The six areas working “intensively” with a view to taking on a new contract for large GP providers include two super-partnerships, but also four looser groups of practices, HSJ has learned.
NHS England’s GP Forward View last month said six areas were “working intensively with us to complete the design of the contract, with the aim of going live, on a voluntary basis, in April 2017”. However, it did not name the areas.
The contract was announced by David Cameron at last year’s Conservative Party conference, when it was described as a “voluntary contract option for general practice”.
It is now referred to by NHS England as the “MCP contract” after the multispecialty community provider model proposed in the Five Year Forward View.
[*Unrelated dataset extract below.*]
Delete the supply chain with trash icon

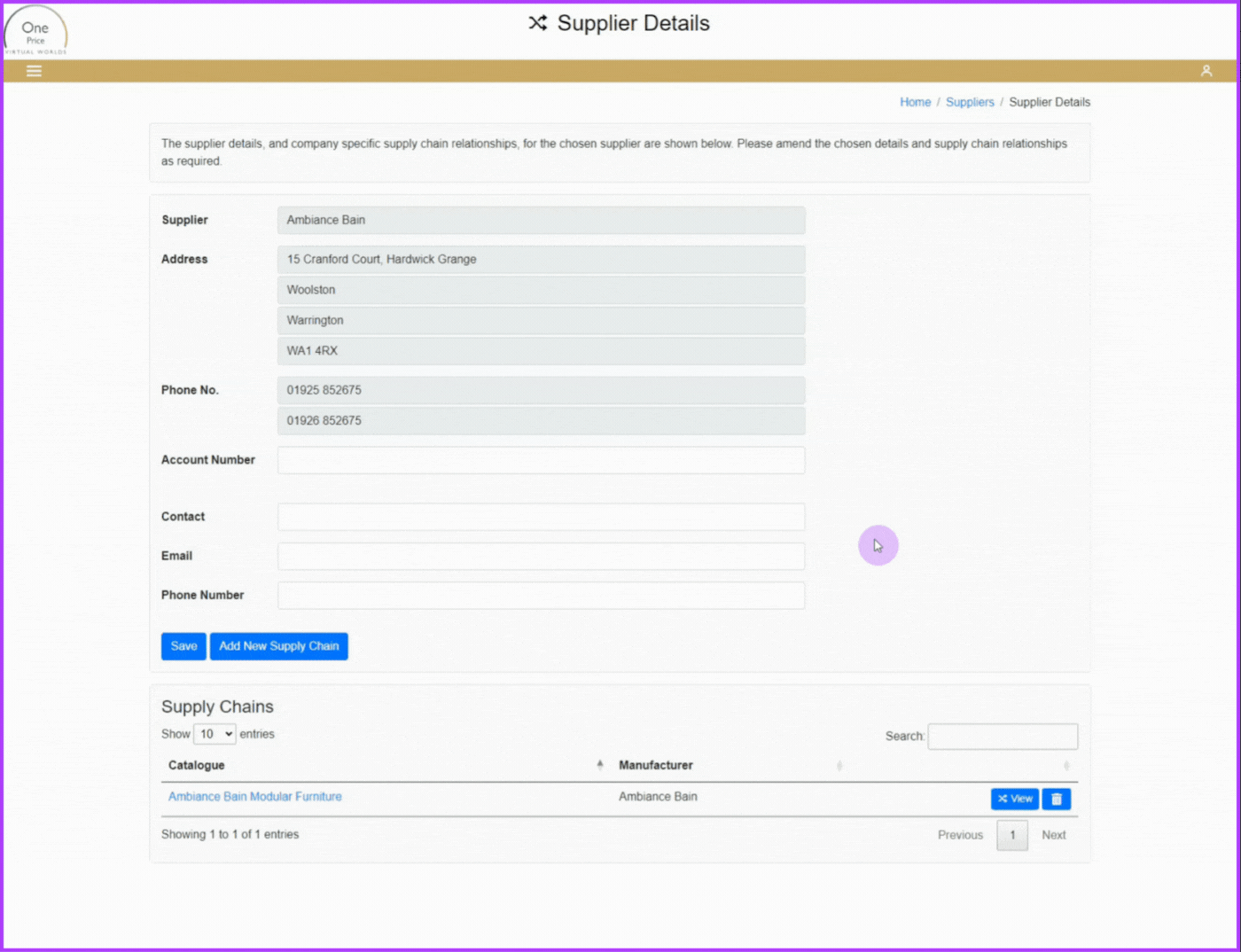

The six areas working with NHS England are:
- Dudley;
- Better Local Care (Southern Hampshire);
- Manchester;
- Modality Group (Sandwell and Birmingham);
- West Wakefield; and
- Whitstable, Kent.
Other MCPs are considering taking on the contract but are not in the group of six working with NHS England.
Modality Partnership is a super-partnership GP group with a patient list of more than 60,000, while Whitstable Medical Practice, a central part of the Whitstable MCP vanguard, has a list of 35,000.
However, the four other areas are dominated by looser groupings of independent practices.
One major challenge in introducing new arrangements is expected to be persuading practices to give up their current general medical services and personal medical services contracts, which are held in perpetuity. Officials have been exploring how to offer partners a guarantee they could return to their previous contract if they were to change their mind.
NHS England, working with the GP groups, is also considering creating the option of what is described as a “bolt on” additional group contract, allowing members to keep their existing deals but with a new collective contract on top. A similar arrangement to this has been used already, including under schemes funded by the prime minister’s GP access fund to commission extra access across GP groups.
HSJ understands leaders in some of the six areas are keen on a “bolt on” contract option.
NHS England chief executive Simon Stevens, speaking to HSJ last month, said there was a “live debate” about this option. He said: “This is a design choice we’ve got over whether to create an easy glide path or whether to actually say, ‘This is quite a step change in what practice funding, organisation legal forms, [and] internal deployment of people looks like under this model.’”
In the latter case “it will be a smaller number of places but it will be a more intense redesign if you’re in it”, he said.
The West Wakefield MCP vanguard includes West Wakefield Health and Wellbeing, a federation covering 60,000 people in Yorkshire. It also includes other practices in the area, some of which are not federated.
Chris Jones, programme director of West Wakefield Health and Wellbeing, told HSJ: “Practices are going to be reluctant to move on to an entirely new and quite different and innovative contract from their current GMS/PMS contracts without a major incentive.
“Assuming any incentives are likely to be marginal it’s probable we will need to have a flexible approach that allows some form of right of return that persists for long enough for the new MCP contract to be fully tested.”
Dudley MCP vanguard covers the borough’s whole population of more than 300,000. Dudley Clinical Commissioning Group chief officer Paul Maubach said: “We are already achieving significant progress in implementing our new model of care through our partnership work. However, this is despite the limitations of existing contracts.
“The development of a new contract is extremely important as it enables us to put in place the right incentives to fully support our providers in implementing the changes that are needed.”
NHS England is expected to publish proposed details of the contract as part of a framework for developing MCPs in the coming weeks.